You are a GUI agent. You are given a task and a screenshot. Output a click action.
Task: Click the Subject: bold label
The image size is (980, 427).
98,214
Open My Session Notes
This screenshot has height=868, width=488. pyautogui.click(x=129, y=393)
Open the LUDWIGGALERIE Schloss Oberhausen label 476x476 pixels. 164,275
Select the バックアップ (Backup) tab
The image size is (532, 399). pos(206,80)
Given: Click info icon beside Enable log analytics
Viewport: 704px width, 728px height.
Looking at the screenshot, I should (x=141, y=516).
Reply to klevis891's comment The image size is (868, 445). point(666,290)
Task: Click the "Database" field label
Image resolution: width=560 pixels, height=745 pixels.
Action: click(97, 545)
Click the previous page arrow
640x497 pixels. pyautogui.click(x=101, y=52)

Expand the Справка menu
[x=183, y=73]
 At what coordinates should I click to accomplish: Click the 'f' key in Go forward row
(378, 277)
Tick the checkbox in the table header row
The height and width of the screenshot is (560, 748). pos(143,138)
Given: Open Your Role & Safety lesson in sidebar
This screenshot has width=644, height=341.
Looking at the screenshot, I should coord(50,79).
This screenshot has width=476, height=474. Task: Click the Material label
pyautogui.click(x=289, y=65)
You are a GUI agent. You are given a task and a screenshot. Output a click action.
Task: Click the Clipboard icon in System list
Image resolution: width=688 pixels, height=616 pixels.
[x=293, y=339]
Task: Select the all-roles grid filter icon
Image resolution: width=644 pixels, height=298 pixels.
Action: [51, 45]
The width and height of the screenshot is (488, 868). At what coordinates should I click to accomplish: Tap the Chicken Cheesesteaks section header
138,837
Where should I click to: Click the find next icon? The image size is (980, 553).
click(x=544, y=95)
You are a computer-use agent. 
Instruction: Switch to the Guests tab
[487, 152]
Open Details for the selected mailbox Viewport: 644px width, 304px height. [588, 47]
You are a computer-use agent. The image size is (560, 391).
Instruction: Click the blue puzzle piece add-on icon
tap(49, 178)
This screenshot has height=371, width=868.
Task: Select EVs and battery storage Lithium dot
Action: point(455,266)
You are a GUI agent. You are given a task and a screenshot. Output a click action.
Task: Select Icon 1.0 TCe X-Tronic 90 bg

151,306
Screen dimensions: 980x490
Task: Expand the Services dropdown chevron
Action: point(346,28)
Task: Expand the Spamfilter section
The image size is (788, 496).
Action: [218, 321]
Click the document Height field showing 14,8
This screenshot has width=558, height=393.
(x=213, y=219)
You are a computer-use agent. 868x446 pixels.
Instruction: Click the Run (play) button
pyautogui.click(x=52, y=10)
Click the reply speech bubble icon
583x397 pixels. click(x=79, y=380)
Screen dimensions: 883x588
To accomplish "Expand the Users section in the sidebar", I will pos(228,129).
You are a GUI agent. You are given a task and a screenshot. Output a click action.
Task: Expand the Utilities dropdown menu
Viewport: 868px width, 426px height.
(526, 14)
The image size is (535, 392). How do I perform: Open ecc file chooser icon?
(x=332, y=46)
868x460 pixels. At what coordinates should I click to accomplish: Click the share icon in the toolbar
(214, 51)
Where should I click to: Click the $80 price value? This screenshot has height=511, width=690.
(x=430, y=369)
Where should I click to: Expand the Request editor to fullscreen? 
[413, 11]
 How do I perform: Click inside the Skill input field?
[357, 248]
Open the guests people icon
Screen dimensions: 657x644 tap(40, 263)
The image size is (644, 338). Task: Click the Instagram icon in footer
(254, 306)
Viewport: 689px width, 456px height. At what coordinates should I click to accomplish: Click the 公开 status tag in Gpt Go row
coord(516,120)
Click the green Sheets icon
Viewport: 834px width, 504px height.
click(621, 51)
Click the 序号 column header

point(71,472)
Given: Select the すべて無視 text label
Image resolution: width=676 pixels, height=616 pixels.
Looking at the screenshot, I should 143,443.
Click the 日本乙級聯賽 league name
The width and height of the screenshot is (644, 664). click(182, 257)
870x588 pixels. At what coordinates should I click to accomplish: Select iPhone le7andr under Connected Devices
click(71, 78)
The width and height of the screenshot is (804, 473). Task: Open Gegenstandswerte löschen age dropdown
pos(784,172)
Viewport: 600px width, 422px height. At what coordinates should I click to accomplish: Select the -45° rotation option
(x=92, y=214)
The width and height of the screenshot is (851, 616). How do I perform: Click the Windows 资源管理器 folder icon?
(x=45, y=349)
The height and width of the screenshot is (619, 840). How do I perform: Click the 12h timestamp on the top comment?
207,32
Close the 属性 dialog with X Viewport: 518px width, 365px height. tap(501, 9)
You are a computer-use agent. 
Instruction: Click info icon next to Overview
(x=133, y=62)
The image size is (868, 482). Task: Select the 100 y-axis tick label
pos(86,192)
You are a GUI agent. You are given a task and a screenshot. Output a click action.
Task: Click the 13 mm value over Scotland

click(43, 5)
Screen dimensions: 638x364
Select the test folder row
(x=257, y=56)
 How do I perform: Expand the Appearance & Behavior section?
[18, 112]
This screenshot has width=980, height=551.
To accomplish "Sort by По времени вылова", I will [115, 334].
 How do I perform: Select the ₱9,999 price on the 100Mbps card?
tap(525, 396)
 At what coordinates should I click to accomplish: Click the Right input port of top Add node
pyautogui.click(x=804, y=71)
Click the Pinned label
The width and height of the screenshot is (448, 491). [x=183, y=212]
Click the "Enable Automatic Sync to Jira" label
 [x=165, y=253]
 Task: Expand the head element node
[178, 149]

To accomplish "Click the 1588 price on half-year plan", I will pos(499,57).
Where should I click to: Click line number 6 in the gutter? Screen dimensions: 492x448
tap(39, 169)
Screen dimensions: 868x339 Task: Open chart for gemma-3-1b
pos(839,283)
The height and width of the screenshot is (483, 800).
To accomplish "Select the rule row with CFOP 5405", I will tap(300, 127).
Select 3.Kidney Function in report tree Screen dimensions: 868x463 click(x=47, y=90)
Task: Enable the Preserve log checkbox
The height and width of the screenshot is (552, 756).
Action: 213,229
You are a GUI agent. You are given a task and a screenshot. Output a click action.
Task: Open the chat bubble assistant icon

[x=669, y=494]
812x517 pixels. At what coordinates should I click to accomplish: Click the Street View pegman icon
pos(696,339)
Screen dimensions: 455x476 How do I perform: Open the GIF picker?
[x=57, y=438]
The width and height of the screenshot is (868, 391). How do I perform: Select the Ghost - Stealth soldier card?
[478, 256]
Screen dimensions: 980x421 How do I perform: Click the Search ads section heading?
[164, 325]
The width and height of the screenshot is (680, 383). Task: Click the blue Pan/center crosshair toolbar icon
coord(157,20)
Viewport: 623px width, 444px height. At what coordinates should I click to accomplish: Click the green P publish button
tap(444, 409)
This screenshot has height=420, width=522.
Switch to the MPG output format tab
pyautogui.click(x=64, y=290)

■ ■ ■ ■

▶ [Exercise brief]
When a line in the data contains the string "computer", copy that line.

▶ [Completed task]
You are a computer-use agent. 
You are a computer-use agent. The image size is (560, 391).
You are a computer-use agent. 868x446 pixels.
You are a computer-use agent. 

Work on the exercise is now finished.